Les uns eussent aimé lâcher leur jaguar

dans tes souterrains, tes passages secrets,

faire surgir leur boa dans ta luxuriance,

ta jungle humide et obscure,

faire fendre à leurs caïmans

les eaux de ton marigot,

la surface de ton Indus, ton Gange,

ton Brahmapoutre...

D'autres se seraient voulus poulains

dans tes écuries, ta prairie,

châmelon sous ta palmeraie, sur tes dunes...
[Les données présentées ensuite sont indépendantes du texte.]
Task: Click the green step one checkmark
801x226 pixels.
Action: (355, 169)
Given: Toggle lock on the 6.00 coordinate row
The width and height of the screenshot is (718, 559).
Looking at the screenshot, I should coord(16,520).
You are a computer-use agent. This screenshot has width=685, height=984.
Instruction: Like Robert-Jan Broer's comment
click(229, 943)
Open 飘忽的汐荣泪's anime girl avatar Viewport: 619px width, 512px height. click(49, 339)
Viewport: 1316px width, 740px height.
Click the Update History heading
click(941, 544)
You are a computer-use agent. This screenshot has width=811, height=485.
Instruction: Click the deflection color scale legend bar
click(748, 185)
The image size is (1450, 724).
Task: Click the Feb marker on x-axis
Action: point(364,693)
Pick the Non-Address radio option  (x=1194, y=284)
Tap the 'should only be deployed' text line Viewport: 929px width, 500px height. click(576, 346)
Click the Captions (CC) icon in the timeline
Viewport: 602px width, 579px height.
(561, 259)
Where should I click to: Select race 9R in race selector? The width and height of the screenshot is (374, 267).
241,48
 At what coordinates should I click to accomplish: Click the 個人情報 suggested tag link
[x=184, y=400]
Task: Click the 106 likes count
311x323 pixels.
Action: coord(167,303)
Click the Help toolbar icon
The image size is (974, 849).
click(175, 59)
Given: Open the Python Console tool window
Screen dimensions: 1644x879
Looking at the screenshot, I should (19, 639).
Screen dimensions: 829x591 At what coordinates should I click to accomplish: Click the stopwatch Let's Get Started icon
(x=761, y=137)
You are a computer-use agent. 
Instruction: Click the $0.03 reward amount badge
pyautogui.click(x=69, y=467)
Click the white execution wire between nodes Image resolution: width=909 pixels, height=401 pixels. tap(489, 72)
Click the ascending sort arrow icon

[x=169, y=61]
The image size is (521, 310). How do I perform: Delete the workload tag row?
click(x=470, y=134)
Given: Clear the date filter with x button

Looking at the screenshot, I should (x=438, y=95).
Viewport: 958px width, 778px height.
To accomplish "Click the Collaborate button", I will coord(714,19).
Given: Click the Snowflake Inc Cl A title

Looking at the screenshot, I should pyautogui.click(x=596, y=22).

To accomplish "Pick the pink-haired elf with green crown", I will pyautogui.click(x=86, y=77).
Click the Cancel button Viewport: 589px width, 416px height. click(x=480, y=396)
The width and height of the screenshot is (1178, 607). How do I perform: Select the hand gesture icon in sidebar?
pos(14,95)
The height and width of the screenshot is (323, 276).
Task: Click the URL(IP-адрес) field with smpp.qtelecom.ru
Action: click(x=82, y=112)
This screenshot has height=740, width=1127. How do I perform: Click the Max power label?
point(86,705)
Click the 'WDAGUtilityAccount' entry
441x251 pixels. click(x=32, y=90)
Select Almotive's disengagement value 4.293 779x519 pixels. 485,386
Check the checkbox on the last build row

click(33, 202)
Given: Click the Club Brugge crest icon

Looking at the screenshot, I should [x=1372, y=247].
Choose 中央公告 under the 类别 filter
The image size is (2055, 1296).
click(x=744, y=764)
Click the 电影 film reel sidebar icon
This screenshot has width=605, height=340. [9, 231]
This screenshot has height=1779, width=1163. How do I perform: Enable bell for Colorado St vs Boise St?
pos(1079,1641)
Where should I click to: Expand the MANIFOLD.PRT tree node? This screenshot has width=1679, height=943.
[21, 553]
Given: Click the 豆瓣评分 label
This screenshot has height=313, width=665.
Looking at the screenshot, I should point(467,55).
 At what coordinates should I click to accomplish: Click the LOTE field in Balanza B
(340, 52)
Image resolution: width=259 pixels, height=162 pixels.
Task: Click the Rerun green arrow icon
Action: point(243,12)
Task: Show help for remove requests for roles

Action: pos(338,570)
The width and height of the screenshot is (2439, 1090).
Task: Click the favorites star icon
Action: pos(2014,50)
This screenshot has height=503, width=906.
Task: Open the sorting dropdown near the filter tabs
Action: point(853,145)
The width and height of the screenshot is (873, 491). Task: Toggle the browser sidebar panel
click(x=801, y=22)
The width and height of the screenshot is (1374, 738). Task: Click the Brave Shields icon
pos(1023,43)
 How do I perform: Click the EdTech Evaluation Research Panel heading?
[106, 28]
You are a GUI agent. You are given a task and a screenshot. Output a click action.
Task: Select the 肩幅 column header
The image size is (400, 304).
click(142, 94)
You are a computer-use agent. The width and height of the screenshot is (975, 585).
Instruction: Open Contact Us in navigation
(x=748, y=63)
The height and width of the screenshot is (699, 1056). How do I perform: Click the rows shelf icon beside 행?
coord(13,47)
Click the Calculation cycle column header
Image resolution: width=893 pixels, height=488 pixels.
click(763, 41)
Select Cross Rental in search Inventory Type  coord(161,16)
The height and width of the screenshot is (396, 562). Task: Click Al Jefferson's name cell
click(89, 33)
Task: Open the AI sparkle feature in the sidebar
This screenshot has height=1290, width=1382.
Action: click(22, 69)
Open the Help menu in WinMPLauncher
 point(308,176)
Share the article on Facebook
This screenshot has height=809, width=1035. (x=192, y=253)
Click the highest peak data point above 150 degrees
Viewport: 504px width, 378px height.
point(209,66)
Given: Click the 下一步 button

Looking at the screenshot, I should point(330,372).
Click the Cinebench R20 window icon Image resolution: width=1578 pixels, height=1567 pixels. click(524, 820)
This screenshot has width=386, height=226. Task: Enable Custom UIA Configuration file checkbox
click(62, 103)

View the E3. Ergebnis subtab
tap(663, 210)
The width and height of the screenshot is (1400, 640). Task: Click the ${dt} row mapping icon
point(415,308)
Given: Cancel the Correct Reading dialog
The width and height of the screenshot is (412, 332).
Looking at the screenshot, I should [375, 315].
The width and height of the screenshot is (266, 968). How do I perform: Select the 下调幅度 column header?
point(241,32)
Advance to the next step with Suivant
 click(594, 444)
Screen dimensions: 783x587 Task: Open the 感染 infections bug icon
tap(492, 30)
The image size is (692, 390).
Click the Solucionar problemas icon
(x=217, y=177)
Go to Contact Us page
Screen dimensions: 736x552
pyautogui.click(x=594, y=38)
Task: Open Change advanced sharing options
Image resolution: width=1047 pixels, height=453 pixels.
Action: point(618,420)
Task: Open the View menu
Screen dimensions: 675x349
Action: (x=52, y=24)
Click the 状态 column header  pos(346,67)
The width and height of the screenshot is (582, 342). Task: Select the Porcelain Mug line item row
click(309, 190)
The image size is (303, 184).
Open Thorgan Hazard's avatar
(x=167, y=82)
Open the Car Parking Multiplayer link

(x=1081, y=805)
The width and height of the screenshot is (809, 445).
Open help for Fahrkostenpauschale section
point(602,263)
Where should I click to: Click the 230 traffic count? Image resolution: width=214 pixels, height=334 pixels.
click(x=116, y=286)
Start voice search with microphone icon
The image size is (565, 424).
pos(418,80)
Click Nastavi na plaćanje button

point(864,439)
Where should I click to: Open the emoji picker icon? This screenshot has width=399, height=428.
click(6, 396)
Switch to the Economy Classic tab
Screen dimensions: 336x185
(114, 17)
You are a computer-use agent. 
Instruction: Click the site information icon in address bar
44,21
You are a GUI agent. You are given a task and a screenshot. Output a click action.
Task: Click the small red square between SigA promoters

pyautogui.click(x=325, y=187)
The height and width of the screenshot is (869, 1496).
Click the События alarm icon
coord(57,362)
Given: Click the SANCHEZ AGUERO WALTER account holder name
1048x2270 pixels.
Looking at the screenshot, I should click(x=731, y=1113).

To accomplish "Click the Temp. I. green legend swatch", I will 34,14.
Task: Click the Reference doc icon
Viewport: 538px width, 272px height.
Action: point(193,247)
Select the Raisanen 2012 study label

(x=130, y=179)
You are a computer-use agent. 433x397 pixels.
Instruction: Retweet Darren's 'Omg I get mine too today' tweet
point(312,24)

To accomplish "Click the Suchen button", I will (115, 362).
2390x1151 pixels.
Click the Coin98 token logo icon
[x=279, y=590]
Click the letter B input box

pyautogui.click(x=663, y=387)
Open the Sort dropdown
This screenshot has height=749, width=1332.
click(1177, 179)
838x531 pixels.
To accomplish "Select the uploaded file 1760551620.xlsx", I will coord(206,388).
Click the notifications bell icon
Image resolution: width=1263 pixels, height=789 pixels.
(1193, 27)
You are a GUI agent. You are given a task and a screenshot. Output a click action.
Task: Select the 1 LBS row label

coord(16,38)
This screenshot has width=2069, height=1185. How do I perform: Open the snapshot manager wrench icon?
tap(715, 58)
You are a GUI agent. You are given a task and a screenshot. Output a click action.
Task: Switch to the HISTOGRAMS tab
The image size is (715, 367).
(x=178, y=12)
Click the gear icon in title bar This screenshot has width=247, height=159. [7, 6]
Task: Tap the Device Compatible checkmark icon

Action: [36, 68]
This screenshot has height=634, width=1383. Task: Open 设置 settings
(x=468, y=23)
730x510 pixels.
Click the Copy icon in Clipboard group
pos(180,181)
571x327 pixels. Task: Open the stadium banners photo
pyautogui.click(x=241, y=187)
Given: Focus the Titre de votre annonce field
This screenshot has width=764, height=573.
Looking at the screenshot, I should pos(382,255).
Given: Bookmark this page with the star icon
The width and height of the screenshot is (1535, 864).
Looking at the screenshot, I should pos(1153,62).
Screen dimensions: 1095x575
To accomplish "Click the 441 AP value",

Tous désiraient se planter en toi

comme un minaret dans ton Arabie

(c'est où , dites?)

comme un menhir dans ta terre sacrée

(ta Bretagne)...

Je fus le seul  pour laisser les loutres

plonger dans ton torrent.

 

 

****

 

 

Fontaine ou vase débordant

sur mon crâne d'auguste.

Mille oiseaux en colloque

gavés de champignons.

Averse sur le chêne

tout mélangé d'étoiles.

J'arrive chaviré dans un présent unique.

 

 

****

 

 

J'aimais voir les mots s'enfouir dans le papier
comme des graines dans la terre


mais de nos jours
tout saute en dehors des pages


tout explose
irradie
les indiens, les paradis...

 

****

 

Comme l'eau du désert
les yeux (ou) verts
la chaleur en hiver
 
 
***

Sous l'oblique étreinte du soleil
elle était là, chaude et vrombissante sous la main

comme un zinc prêt à décoller

vers une brêche ouverte
sur de verts immenses paradis...

 

****

Que devient notre esprit quand tombe notre corps en poussière?